■ Given data:
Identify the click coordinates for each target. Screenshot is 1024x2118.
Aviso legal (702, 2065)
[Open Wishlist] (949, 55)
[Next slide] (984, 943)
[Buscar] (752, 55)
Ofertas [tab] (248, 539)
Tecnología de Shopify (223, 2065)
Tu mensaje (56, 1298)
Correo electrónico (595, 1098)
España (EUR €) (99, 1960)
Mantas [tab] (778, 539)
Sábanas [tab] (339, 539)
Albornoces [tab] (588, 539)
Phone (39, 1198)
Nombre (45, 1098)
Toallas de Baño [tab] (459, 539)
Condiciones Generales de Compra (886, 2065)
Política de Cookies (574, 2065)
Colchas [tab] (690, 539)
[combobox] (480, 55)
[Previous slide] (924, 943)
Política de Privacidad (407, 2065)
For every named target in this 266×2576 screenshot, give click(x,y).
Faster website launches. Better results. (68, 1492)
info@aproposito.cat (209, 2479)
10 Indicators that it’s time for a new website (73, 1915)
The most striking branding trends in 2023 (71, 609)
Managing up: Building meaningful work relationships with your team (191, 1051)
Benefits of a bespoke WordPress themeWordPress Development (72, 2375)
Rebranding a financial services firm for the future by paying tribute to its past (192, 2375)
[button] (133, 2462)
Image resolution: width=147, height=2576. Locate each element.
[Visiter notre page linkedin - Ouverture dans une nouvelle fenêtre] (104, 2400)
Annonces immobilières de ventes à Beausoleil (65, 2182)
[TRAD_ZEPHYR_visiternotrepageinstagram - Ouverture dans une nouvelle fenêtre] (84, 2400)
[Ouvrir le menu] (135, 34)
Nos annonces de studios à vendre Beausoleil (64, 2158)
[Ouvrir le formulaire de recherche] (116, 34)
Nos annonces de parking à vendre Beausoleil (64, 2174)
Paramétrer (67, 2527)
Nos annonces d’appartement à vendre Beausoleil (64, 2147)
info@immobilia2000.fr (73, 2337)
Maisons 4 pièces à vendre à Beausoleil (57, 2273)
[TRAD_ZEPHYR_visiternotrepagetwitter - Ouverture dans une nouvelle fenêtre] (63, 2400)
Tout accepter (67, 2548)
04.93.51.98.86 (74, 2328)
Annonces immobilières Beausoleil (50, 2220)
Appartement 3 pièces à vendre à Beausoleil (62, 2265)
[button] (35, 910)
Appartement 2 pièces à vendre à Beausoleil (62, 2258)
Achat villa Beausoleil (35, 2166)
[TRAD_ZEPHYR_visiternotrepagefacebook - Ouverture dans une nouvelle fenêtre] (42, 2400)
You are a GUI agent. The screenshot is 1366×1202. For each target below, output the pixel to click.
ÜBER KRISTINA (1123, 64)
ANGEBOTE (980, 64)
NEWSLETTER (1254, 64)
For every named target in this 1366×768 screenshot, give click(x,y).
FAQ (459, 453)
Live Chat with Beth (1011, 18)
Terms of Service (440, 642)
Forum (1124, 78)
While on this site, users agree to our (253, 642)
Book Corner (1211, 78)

■ Task directions:
Above are the records. Identify each line that contains the word "info".

■ Solved exercise:
info@aproposito.cat (209, 2479)
info@immobilia2000.fr (73, 2337)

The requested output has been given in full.